● **Material provided**:
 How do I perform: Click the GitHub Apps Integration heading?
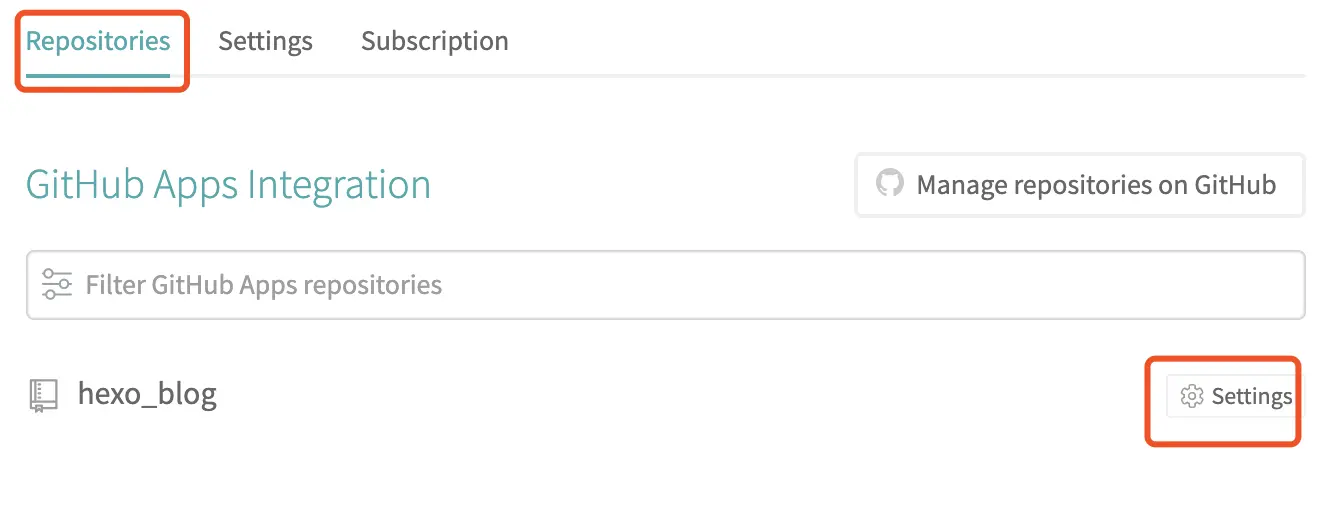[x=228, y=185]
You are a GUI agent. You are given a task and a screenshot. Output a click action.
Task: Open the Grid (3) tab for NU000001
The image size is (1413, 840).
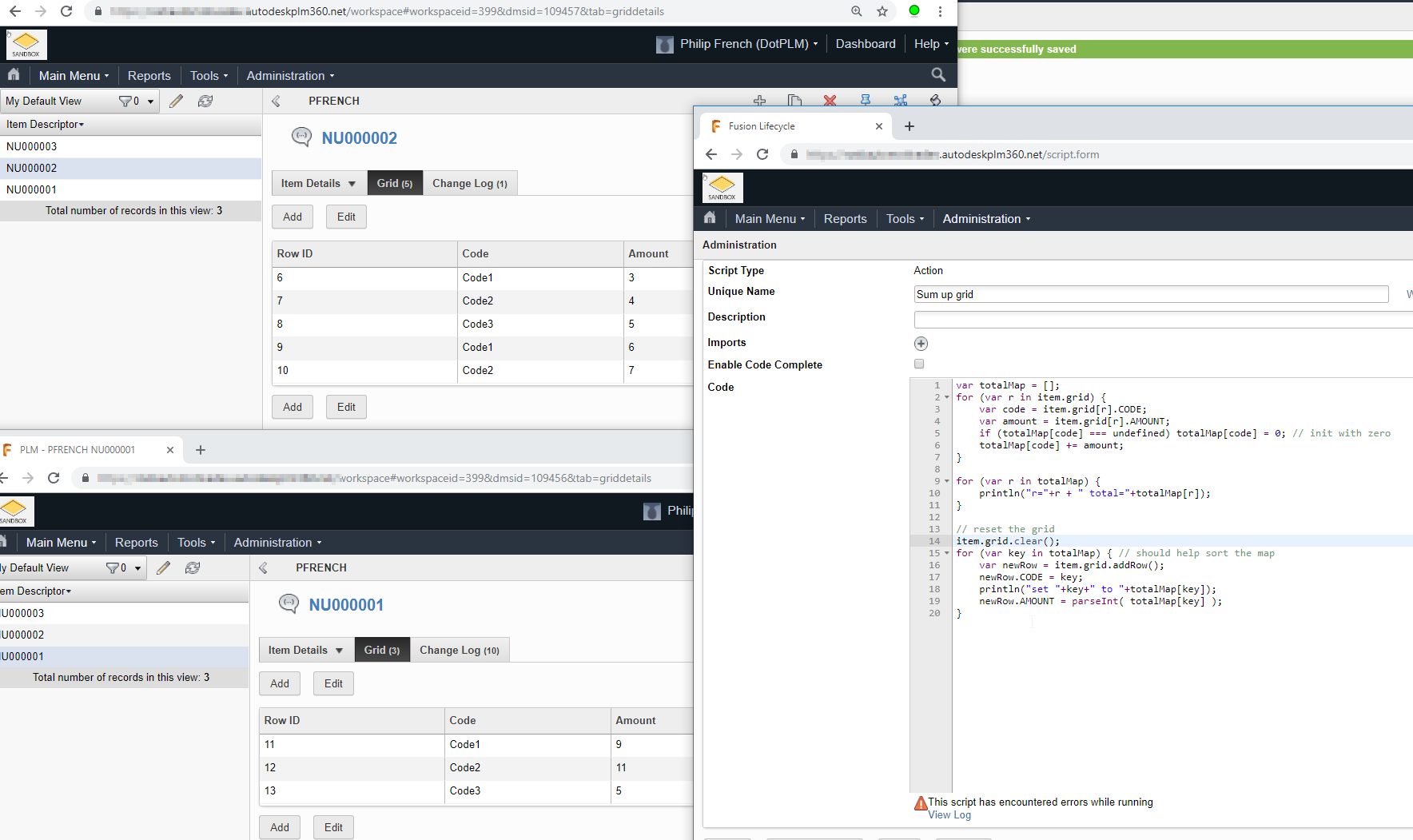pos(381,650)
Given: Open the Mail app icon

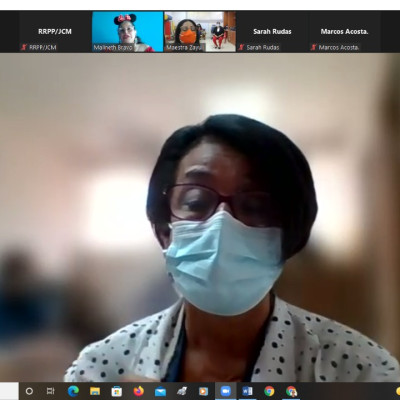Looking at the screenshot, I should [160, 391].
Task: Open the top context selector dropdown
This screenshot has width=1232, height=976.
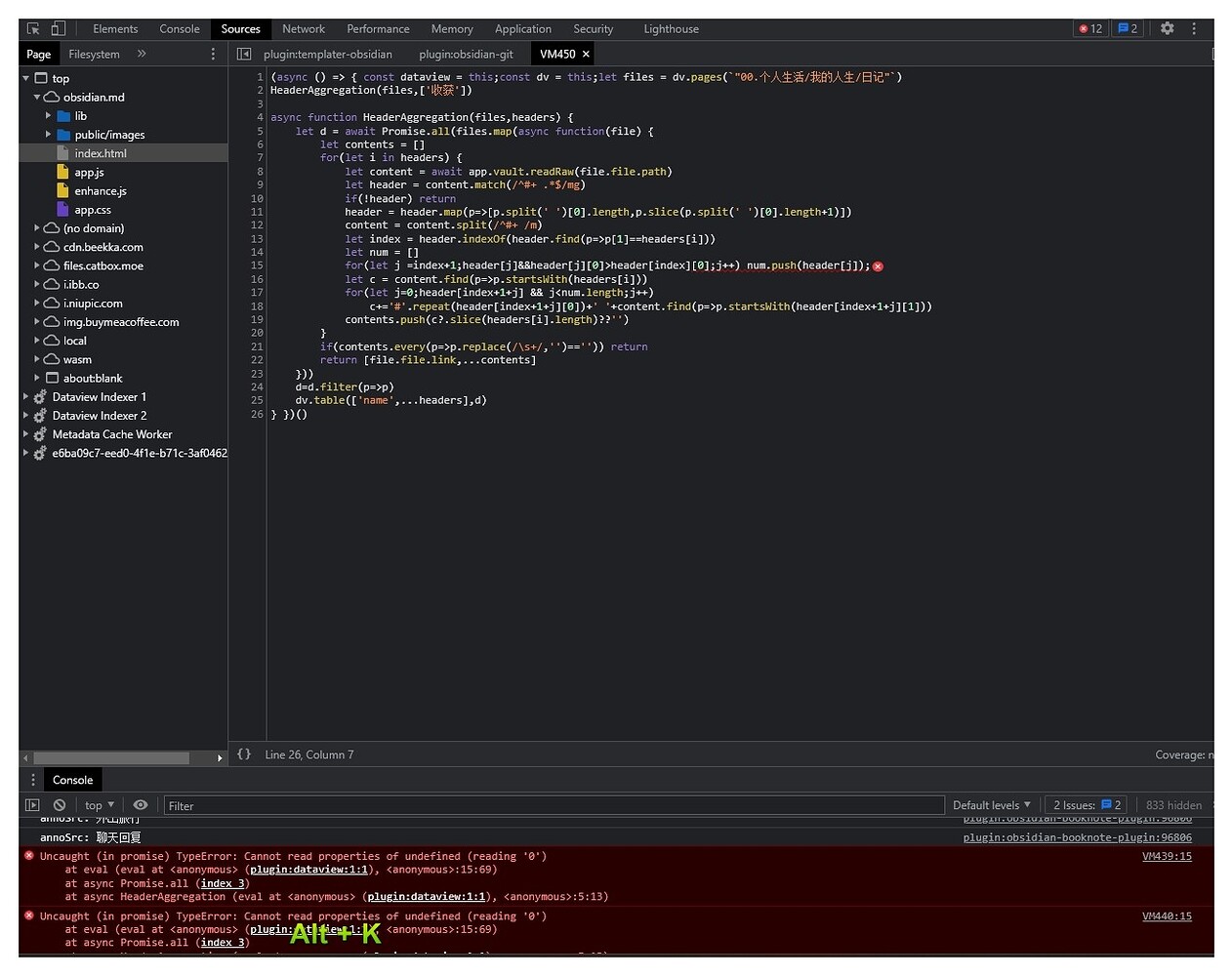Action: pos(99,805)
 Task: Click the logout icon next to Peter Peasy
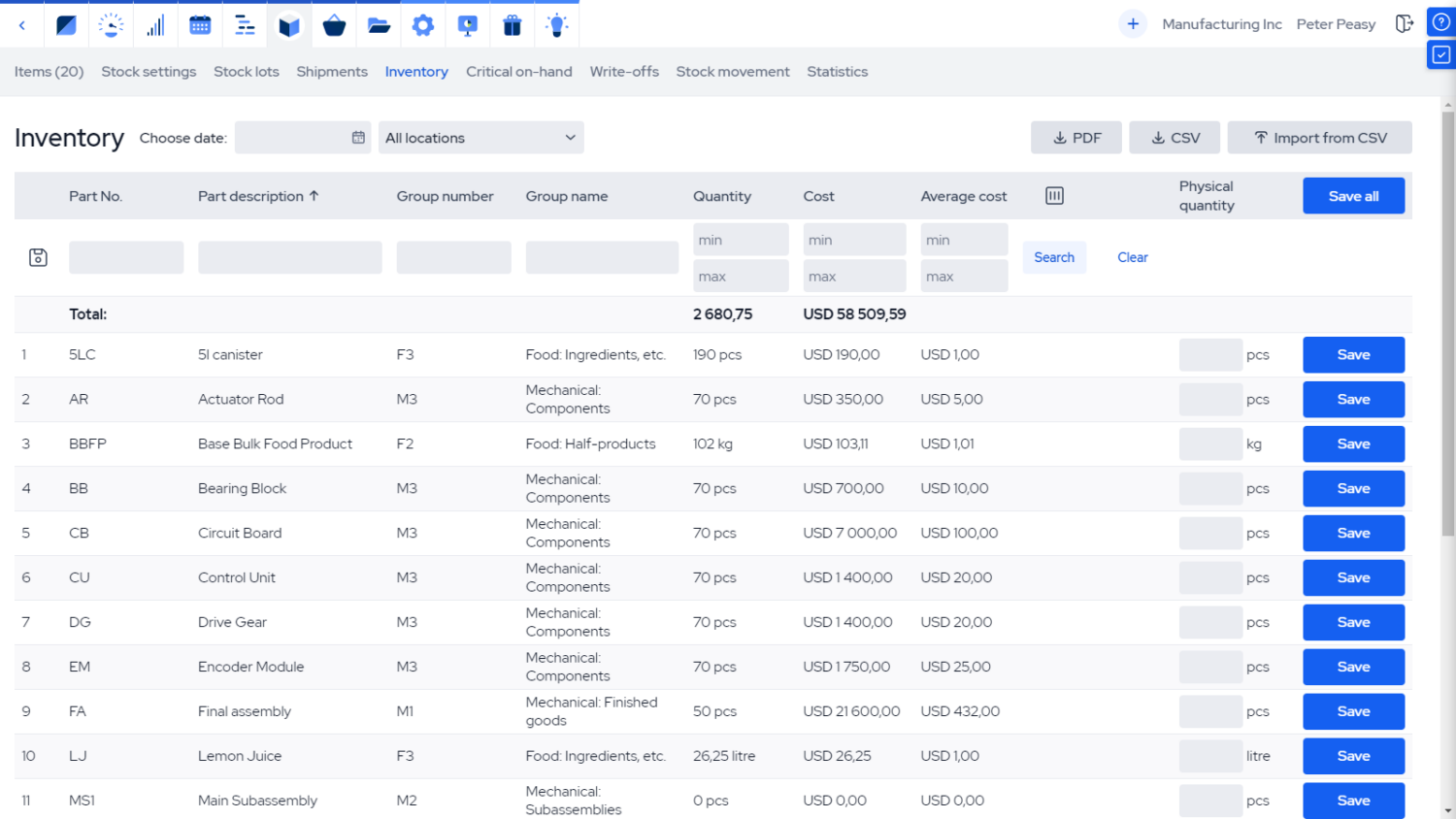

● **Exercise requirements**:
Please restate word for word each line from the one containing "Given: Open the Mail app icon" to the end of the data above, without the pictures.

● **Answer for this exercise**:
Given: Open the Mail app icon

Looking at the screenshot, I should [160, 391].
Task: Open the top context selector dropdown
This screenshot has width=1232, height=976.
Action: pos(99,805)
 Task: Click the logout icon next to Peter Peasy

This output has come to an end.